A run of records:
* * * * *
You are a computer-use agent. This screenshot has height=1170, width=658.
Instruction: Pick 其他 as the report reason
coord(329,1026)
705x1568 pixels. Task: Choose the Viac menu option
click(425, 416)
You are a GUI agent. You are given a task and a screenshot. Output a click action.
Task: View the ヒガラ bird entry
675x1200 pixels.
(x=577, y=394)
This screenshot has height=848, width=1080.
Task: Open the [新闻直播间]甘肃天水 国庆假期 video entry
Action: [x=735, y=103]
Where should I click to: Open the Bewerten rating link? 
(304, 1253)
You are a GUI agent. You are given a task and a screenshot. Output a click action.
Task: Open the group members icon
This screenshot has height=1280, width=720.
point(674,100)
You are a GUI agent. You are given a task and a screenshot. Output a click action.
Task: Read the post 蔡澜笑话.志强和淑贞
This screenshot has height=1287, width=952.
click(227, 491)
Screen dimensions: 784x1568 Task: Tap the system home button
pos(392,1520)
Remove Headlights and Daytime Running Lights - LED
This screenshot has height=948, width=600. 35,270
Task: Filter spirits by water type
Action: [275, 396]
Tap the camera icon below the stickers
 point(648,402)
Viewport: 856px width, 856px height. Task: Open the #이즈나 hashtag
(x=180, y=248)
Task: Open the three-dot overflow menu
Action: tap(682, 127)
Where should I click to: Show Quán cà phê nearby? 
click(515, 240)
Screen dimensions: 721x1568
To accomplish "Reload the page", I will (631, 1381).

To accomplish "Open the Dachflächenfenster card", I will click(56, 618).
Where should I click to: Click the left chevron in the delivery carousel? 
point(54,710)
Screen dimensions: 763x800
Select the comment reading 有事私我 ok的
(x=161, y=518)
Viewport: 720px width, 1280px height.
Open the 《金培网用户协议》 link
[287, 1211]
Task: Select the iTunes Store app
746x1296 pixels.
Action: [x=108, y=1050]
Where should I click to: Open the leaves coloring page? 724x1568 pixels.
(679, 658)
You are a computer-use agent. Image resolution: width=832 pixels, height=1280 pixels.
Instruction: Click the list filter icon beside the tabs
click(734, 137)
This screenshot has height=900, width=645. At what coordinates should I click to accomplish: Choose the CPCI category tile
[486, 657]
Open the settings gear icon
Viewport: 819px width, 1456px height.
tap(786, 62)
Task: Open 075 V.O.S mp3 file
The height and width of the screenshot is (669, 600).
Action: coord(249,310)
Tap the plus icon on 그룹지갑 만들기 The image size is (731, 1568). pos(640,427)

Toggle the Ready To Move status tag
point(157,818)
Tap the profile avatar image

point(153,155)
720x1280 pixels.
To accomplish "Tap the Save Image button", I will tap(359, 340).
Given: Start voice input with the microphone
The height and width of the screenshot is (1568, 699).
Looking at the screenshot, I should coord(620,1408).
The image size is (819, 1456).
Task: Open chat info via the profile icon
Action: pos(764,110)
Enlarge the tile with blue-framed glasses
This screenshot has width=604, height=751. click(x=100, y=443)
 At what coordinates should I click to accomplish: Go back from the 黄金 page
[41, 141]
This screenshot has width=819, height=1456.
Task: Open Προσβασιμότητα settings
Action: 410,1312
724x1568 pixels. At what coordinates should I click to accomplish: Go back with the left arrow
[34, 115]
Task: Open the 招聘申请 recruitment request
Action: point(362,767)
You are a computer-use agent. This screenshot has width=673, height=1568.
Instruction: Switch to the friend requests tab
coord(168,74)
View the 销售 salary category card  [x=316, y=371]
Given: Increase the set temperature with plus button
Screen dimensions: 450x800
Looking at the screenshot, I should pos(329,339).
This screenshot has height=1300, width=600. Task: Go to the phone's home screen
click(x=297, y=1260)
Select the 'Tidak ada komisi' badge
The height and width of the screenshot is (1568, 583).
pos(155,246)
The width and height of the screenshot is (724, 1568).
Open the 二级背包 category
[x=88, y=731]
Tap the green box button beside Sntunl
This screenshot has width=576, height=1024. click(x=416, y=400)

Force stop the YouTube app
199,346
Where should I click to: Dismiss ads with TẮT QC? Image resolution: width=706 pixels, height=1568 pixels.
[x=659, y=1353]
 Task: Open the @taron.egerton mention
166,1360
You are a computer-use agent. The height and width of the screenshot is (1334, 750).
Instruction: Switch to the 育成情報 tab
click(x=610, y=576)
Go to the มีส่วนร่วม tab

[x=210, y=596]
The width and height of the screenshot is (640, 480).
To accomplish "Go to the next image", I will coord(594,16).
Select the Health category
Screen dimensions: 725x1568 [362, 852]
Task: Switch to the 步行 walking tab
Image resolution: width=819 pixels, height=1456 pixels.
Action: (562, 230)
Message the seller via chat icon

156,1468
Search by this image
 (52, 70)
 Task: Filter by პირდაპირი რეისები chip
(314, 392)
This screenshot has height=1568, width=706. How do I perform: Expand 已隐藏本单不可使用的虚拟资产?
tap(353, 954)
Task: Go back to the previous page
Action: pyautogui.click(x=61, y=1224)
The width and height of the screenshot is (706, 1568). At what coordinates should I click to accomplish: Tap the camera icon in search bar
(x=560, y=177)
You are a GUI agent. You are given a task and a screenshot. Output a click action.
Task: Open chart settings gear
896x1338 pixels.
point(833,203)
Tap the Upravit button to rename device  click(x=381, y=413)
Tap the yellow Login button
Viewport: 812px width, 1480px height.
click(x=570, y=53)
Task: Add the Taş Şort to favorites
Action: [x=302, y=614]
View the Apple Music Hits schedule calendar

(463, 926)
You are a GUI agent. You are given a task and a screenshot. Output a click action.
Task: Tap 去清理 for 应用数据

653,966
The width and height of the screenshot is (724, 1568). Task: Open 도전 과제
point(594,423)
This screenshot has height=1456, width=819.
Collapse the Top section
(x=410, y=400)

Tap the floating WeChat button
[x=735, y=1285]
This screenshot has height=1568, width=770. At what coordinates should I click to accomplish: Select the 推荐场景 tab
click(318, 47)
* * * * *
● The exercise
Please change "GUI agent" to "screen agent" throughout the records and write out all of the lines again, leaving everything else as it is.

● Answer to the exercise
You are a computer-use agent. This screenshot has height=1170, width=658.
Instruction: Pick 其他 as the report reason
coord(329,1026)
705x1568 pixels. Task: Choose the Viac menu option
click(425, 416)
You are a screen agent. You are given a task and a screenshot. Output a click action.
Task: View the ヒガラ bird entry
675x1200 pixels.
(x=577, y=394)
This screenshot has height=848, width=1080.
Task: Open the [新闻直播间]甘肃天水 国庆假期 video entry
Action: [x=735, y=103]
Where should I click to: Open the Bewerten rating link? 
(304, 1253)
You are a screen agent. You are given a task and a screenshot. Output a click action.
Task: Open the group members icon
This screenshot has height=1280, width=720.
point(674,100)
You are a screen agent. You are given a task and a screenshot. Output a click action.
Task: Read the post 蔡澜笑话.志强和淑贞
This screenshot has height=1287, width=952.
click(227, 491)
Screen dimensions: 784x1568 Task: Tap the system home button
pos(392,1520)
Remove Headlights and Daytime Running Lights - LED
This screenshot has height=948, width=600. 35,270
Task: Filter spirits by water type
Action: [275, 396]
Tap the camera icon below the stickers
 point(648,402)
Viewport: 856px width, 856px height. Task: Open the #이즈나 hashtag
(x=180, y=248)
Task: Open the three-dot overflow menu
Action: tap(682, 127)
Where should I click to: Show Quán cà phê nearby? 
click(515, 240)
Screen dimensions: 721x1568
To accomplish "Reload the page", I will (631, 1381).

To accomplish "Open the Dachflächenfenster card", I will click(56, 618).
Where should I click to: Click the left chevron in the delivery carousel? 
point(54,710)
Screen dimensions: 763x800
Select the comment reading 有事私我 ok的
(x=161, y=518)
Viewport: 720px width, 1280px height.
Open the 《金培网用户协议》 link
[287, 1211]
Task: Select the iTunes Store app
746x1296 pixels.
Action: [x=108, y=1050]
Where should I click to: Open the leaves coloring page? 724x1568 pixels.
(679, 658)
You are a computer-use agent. Image resolution: width=832 pixels, height=1280 pixels.
Instruction: Click the list filter icon beside the tabs
click(734, 137)
This screenshot has height=900, width=645. At what coordinates should I click to accomplish: Choose the CPCI category tile
[486, 657]
Open the settings gear icon
Viewport: 819px width, 1456px height.
tap(786, 62)
Task: Open 075 V.O.S mp3 file
The height and width of the screenshot is (669, 600).
Action: coord(249,310)
Tap the plus icon on 그룹지갑 만들기 The image size is (731, 1568). pos(640,427)

Toggle the Ready To Move status tag
point(157,818)
Tap the profile avatar image

point(153,155)
720x1280 pixels.
To accomplish "Tap the Save Image button", I will tap(359, 340).
Given: Start voice input with the microphone
The height and width of the screenshot is (1568, 699).
Looking at the screenshot, I should coord(620,1408).
The image size is (819, 1456).
Task: Open chat info via the profile icon
Action: pos(764,110)
Enlarge the tile with blue-framed glasses
This screenshot has width=604, height=751. click(x=100, y=443)
 At what coordinates should I click to accomplish: Go back from the 黄金 page
[41, 141]
This screenshot has width=819, height=1456.
Task: Open Προσβασιμότητα settings
Action: 410,1312
724x1568 pixels. At what coordinates should I click to accomplish: Go back with the left arrow
[34, 115]
Task: Open the 招聘申请 recruitment request
Action: point(362,767)
You are a computer-use agent. This screenshot has width=673, height=1568.
Instruction: Switch to the friend requests tab
coord(168,74)
View the 销售 salary category card  [x=316, y=371]
Given: Increase the set temperature with plus button
Screen dimensions: 450x800
Looking at the screenshot, I should pos(329,339).
This screenshot has height=1300, width=600. Task: Go to the phone's home screen
click(x=297, y=1260)
Select the 'Tidak ada komisi' badge
The height and width of the screenshot is (1568, 583).
pos(155,246)
The width and height of the screenshot is (724, 1568).
Open the 二级背包 category
[x=88, y=731]
Tap the green box button beside Sntunl
This screenshot has width=576, height=1024. click(x=416, y=400)

Force stop the YouTube app
199,346
Where should I click to: Dismiss ads with TẮT QC? Image resolution: width=706 pixels, height=1568 pixels.
[x=659, y=1353]
 Task: Open the @taron.egerton mention
166,1360
You are a computer-use agent. The height and width of the screenshot is (1334, 750).
Instruction: Switch to the 育成情報 tab
click(x=610, y=576)
Go to the มีส่วนร่วม tab

[x=210, y=596]
The width and height of the screenshot is (640, 480).
To accomplish "Go to the next image", I will coord(594,16).
Select the Health category
Screen dimensions: 725x1568 [362, 852]
Task: Switch to the 步行 walking tab
Image resolution: width=819 pixels, height=1456 pixels.
Action: (562, 230)
Message the seller via chat icon

156,1468
Search by this image
 (52, 70)
 Task: Filter by პირდაპირი რეისები chip
(314, 392)
This screenshot has height=1568, width=706. How do I perform: Expand 已隐藏本单不可使用的虚拟资产?
tap(353, 954)
Task: Go back to the previous page
Action: pyautogui.click(x=61, y=1224)
The width and height of the screenshot is (706, 1568). At what coordinates should I click to accomplish: Tap the camera icon in search bar
(x=560, y=177)
You are a screen agent. You are given a task and a screenshot. Output a click action.
Task: Open chart settings gear
896x1338 pixels.
point(833,203)
Tap the Upravit button to rename device  click(x=381, y=413)
Tap the yellow Login button
Viewport: 812px width, 1480px height.
click(x=570, y=53)
Task: Add the Taş Şort to favorites
Action: [x=302, y=614]
View the Apple Music Hits schedule calendar

(463, 926)
You are a screen agent. You are given a task and a screenshot. Output a click action.
Task: Tap 去清理 for 应用数据

653,966
The width and height of the screenshot is (724, 1568). Task: Open 도전 과제
point(594,423)
This screenshot has height=1456, width=819.
Collapse the Top section
(x=410, y=400)

Tap the floating WeChat button
[x=735, y=1285]
This screenshot has height=1568, width=770. At what coordinates should I click to accomplish: Select the 推荐场景 tab
click(318, 47)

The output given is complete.